The low planting densities of agroforestry systems are one of the major elements that may modulate tree growth and wood formation by inducing greater exposure to wind and reducing competition for light (Benomar et al. 2013). During their development, trees are regularly subjected to mechanical stimuli such as those induced by wind. In response to these mechanical disturbances, trees modulate their growing development by changing the distribution of their biomass (Niez et al. 2018). This acclimation phenomenon, called thigmomorphogenesis (Jaffe 1973), generally results in a decrease in aerial and reproductive growth in favor of root growth. In terms of aerial growth, there is generally a significant reduction in primary growth and an increase in secondary growth of their trunk (Niez et al. 2018). These changes are also coupled with a modification of the anatomy of their wood, then called flexure wood, and of its mechanical properties (Telewski 1989, 1995, 2006; Niklas 1996, 1998; Meng et al. 2006b, a; Coutand 2010; Bonnesoeur et al. 2016; Niez et al. 2018; Roignant et al. 2018). These responses to mechanical disturbances are still poorly understood, but they could strengthen the tree against the wind by improving its anchorage in the ground, reducing its drag and increasing the strength of its trunk (Gardiner et al. 2000; Nicoll et al. 2008; Niez et al. 2018).
In forest stands, it has been shown that a decrease in plantation density, is generally correlated with an increase in diameter growth (Bonnesoeur et al. 2016) and a decrease in the height growth of their trunk. As agroforestry trees are more exposed to wind due to lower planting densities than in forest, it can be assumed that they could be smaller and wider than those growing in forest plantations could.
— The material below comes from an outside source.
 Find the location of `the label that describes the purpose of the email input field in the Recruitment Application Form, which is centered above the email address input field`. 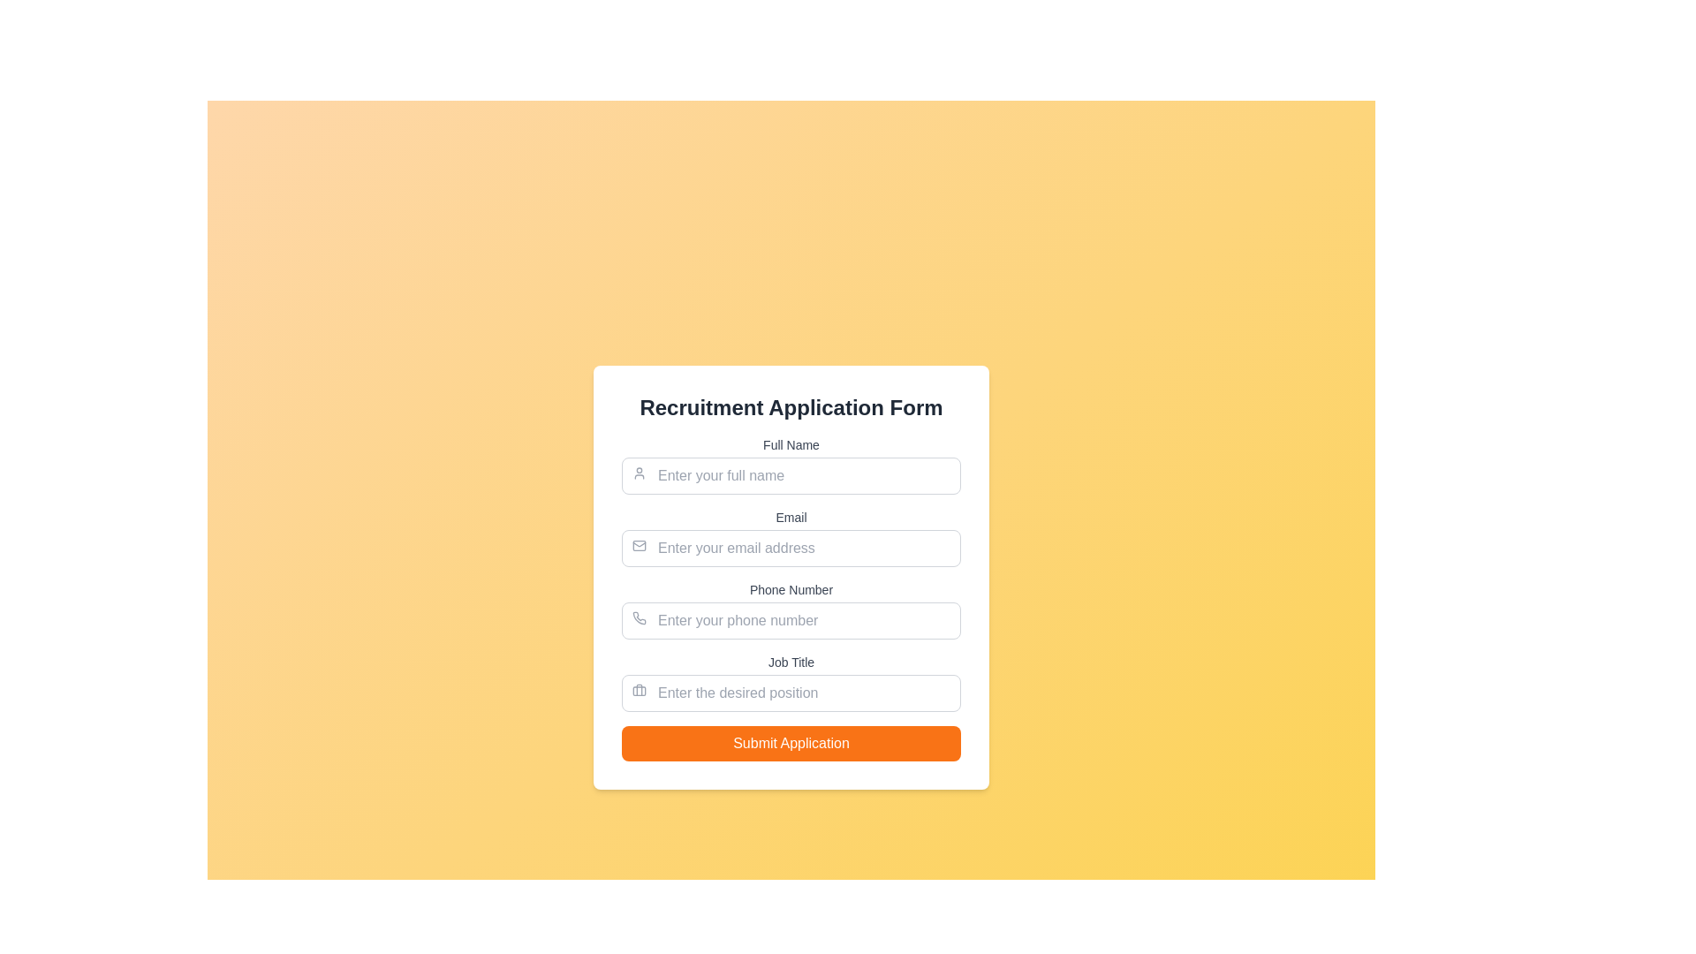

the label that describes the purpose of the email input field in the Recruitment Application Form, which is centered above the email address input field is located at coordinates (791, 517).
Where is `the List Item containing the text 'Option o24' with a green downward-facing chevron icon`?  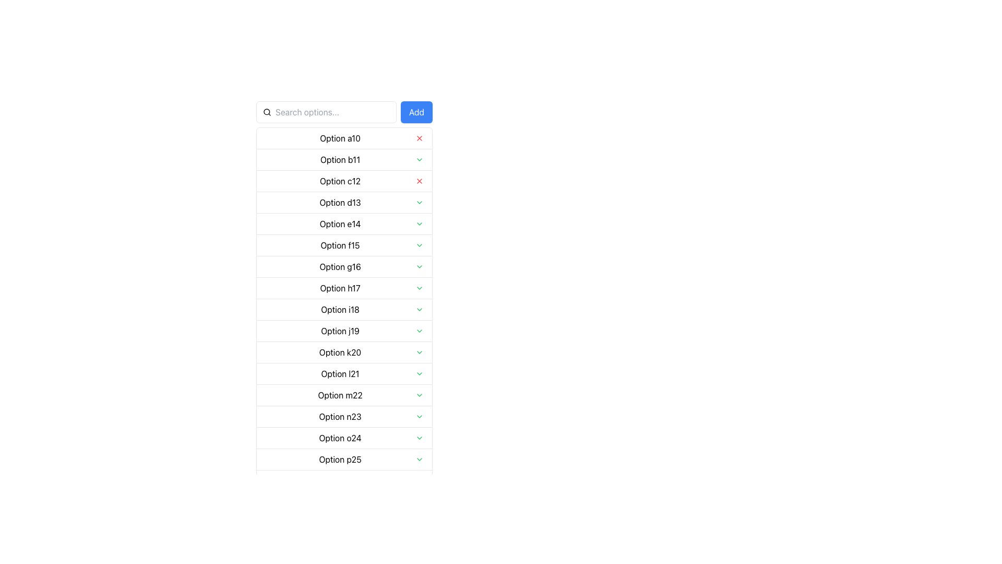
the List Item containing the text 'Option o24' with a green downward-facing chevron icon is located at coordinates (345, 438).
Thanks to their late budburst (Dufour et al. 2013), which delays competition for light with neighboring arable crops, their heliophilicity and their fairly narrow crown, walnut trees are well suited for use in temperate agroforestry models with the production of high quality timber as one of the economic objectives. They are economically interesting because of their fruits and their valuable timber (Reisner et al. 2007; Mohni et al. 2009) and thus allow diversification of products and income within the agroforestry plots. Two main species of walnut trees are cultivated: the common walnut (Juglans regia) native to Central Asia and the black walnut (Juglans nigra) native to North America. For many decades, hybrids of these two species (Juglans x Regia x Nigra) have been created in order to improve the behavior of trees with a better disease resistance, a lower sensitivity to phototropism and finally better resistances to drought and spring frost. They are also more vigorous and have good crown dominance (Beritognolo 2001). The hybrid walnut species prefer well-watered climate, without drought, and a well-drained soil (Coello et al. 2008).
The objective of the present study is to compare the growth dynamics of agroforestry hybrid walnut trees (Juglans regia × nigra cv. NG23) with walnut trees grown in more conventional plantation density. We hypothesized that due to the lower planting density in the agroforestry plot, the agroforestry walnut trees could have a lower height growth but a higher width growth than their forest controls.